Kuota BBM solar subsidi yang ada saat ini berdasarkan Keputusan Kepala BPH Migas RI No 32/P3JBT/BPH MIGAS/KOM/2022, didistribusikan melalui 7 perusahaan yang tersebar di wilayah Karimun.
Artinya, kata Anwar, kuota yang ada pada dasarnya memang tidak mampu memenuhi kebutuhan kapal-kapal yang memerlukan BBM solar.
“Memenuhi kebutuhan 459 kapal saja kuota itu memang tidak cukup. Jadi diawasi seketat apapun pada dasarnya memang tidak cukup,” terangnya.
Tidak tercukupinya kebutuhan BBM tersebut, juga dipicu dengan kurang efektifnya pembaharuan data kapal dengan kategori 1 hingga 30 GT yang beroperasi di wilayah Karimun.
Pemicu lainnya juga, menurut Anwar, disebabkan peningkatan kebutuhan kapal-kapal yang sebelumnya tidak mendaftarkan sebagai penerima BBM subsidi.
“Selama ini banyak pemilik kapal yang membeli solar dari Black Market (BM). Karena di tahun 2019 itu, harga solar BM lebih murah. Sehingga mereka tidak mendata kan diri sebagai pengguna Subsidi. Ketika solar dunia naik otomatis solar BM juga naik, dan mereka kembali lagi mencari solar subsidi yang jauh lebih murah,” ucap dia.
Dia mengatakan, jika pendataan kapal Pemerintah Kabupaten tidak relevan dengan pesatnya pertumbuhan industri maritim saat ini. Akibatnya, menyebabkan berpengaruh terhadap data dan informasi yang diberikan kepada BPH Migas.
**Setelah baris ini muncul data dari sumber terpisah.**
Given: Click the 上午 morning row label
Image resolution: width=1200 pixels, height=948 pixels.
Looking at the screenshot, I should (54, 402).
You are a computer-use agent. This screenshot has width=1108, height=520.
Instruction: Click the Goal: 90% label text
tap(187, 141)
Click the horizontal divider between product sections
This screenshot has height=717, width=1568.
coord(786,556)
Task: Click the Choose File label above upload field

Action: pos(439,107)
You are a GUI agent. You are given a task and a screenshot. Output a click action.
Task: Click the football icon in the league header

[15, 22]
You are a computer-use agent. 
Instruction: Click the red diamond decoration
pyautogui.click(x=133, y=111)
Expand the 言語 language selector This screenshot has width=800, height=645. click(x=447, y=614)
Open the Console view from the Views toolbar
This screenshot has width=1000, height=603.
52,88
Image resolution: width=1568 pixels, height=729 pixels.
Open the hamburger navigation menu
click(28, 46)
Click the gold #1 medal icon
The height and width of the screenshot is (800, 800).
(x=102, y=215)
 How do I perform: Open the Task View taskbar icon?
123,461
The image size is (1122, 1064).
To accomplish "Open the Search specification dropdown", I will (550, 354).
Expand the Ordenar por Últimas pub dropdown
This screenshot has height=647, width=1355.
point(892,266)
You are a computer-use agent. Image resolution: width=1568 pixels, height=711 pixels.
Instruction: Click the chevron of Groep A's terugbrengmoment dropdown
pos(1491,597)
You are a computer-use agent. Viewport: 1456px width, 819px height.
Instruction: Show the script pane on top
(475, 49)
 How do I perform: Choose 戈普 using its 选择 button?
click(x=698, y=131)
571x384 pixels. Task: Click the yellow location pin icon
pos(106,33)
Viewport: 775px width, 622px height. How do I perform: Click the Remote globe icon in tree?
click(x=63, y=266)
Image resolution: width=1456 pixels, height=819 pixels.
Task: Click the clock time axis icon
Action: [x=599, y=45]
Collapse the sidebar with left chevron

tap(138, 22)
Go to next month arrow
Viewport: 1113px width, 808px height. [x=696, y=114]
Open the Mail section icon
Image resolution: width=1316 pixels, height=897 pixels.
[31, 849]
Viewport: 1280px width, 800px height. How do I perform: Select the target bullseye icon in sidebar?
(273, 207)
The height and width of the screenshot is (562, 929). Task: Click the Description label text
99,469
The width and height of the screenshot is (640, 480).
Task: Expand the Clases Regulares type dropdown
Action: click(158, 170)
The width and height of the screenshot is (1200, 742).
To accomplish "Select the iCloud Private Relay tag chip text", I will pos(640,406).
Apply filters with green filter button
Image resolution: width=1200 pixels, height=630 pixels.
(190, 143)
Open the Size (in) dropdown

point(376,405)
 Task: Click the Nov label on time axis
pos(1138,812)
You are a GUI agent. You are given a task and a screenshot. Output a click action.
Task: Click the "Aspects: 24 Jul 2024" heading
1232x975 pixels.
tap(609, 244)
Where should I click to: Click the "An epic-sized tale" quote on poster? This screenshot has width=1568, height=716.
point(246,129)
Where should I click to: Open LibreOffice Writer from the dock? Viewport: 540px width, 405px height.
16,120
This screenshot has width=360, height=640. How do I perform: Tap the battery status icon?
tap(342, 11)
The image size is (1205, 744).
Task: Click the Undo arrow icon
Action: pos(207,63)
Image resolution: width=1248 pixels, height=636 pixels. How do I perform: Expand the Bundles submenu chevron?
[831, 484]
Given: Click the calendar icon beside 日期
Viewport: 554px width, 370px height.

“Jumlah kapal setiap tahun meningkat di Karimun, bahkan untuk pengadaan dari DKP provinsi saja, sejak tahun 2019 hingga tahun 2021 sebanyak 256 unit yang sebelumnya hanya berjumlah 164 unit. Apalagi kapal milik perseorangan?, Tentunya, data inilah yang menjadi acuan Pemda untuk merevisi kuota solar,” ungkapnya.
Selain itu, Anwar juga menanggapi adanya dugaan ‘permainan nelayan solar’ yang diduga menjadi penyebab terjadinya kelangkaan BBM solar subsidi seperti kondisi saat ini.
“Memang tidak dipungkiri, upaya-upaya itu bisa saja terjadi. Kapal-kapal ini membeli solar, lalu kemudian meminta rekomendasi, tapi kapal tidak jalan. Nah di sini baru memang pengawasan ketat harus dilakukan,” tutup dia.